* _YOUR OBJECTIVE_:
Your result should be every line of the records below that contains the word "computer".

Start of RECORDS SHOWN

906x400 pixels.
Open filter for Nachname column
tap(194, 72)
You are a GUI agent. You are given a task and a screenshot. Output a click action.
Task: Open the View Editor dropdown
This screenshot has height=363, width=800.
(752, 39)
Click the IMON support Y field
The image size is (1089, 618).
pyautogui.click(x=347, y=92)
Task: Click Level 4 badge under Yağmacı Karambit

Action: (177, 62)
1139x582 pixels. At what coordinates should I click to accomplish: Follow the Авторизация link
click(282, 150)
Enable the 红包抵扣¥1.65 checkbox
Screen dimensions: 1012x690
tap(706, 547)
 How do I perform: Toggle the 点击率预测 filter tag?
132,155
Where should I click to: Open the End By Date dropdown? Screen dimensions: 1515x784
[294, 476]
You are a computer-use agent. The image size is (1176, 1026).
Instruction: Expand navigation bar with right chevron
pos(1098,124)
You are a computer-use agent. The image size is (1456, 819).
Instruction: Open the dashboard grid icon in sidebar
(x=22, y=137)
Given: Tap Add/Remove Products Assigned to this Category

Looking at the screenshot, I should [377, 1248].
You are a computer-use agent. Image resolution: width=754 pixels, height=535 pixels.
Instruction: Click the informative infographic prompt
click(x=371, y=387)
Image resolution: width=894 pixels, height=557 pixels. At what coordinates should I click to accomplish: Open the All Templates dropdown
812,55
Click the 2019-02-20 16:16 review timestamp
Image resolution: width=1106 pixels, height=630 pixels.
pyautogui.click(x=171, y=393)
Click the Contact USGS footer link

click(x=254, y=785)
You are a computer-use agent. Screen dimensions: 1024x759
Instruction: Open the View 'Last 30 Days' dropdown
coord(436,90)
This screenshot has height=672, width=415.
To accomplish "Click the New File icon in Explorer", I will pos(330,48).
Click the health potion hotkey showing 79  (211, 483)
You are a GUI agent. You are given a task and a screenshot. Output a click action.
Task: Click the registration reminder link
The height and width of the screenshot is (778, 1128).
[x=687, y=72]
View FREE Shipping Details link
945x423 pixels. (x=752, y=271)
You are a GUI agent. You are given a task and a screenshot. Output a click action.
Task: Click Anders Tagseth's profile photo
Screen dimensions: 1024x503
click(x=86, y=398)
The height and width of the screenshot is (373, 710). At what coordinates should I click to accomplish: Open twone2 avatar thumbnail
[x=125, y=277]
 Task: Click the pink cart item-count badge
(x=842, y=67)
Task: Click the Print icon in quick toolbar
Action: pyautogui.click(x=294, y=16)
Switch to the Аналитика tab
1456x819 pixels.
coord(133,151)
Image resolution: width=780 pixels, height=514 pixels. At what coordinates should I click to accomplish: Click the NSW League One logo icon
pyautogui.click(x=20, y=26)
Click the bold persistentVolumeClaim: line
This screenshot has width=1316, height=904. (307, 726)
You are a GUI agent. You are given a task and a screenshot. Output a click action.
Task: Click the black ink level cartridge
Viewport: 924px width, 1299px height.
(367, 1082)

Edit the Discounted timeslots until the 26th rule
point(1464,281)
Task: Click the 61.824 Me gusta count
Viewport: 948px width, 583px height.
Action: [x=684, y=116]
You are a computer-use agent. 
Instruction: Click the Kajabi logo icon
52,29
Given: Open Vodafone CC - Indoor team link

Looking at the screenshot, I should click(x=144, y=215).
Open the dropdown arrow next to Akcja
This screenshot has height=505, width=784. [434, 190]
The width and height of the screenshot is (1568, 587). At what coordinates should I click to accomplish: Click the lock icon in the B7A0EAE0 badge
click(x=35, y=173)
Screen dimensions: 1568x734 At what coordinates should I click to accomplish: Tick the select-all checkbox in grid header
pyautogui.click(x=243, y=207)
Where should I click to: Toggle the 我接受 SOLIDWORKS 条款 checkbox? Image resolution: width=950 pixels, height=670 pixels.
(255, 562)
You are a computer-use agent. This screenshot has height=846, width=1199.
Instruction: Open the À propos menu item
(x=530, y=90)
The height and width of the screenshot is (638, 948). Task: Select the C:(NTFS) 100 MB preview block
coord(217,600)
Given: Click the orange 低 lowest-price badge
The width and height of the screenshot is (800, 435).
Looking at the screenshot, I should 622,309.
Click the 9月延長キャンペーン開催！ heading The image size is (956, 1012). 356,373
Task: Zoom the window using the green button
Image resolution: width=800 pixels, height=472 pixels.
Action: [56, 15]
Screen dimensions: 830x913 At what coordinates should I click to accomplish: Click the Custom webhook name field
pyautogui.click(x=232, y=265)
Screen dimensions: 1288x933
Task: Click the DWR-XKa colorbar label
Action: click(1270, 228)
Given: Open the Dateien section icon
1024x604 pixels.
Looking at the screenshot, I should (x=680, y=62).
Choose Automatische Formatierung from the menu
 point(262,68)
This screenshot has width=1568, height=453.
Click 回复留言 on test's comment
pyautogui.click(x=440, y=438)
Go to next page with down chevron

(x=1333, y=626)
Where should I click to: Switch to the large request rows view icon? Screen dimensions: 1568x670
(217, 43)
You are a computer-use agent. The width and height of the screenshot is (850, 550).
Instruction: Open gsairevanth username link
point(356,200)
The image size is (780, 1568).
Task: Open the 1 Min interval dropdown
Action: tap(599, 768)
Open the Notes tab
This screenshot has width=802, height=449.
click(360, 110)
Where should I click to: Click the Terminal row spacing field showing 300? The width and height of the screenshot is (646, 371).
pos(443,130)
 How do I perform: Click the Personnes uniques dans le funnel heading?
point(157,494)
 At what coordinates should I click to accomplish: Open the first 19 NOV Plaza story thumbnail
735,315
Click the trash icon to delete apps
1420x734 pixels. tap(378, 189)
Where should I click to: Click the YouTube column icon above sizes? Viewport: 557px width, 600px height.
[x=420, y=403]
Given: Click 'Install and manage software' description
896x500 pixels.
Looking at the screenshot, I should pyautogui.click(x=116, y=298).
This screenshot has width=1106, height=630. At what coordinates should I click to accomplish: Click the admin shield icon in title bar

End of RECORDS SHOWN

* _RESPONSE TO THIS EXERCISE_:
You are a computer-use agent. The image size is (1176, 1026).
You are a computer-use agent. The image size is (1456, 819).
You are a computer-use agent. Image resolution: width=754 pixels, height=535 pixels.
You are a computer-use agent. Screen dimensions: 1024x759
You are a computer-use agent. 
You are a computer-use agent. This screenshot has height=846, width=1199.
You are a computer-use agent. The width and height of the screenshot is (850, 550).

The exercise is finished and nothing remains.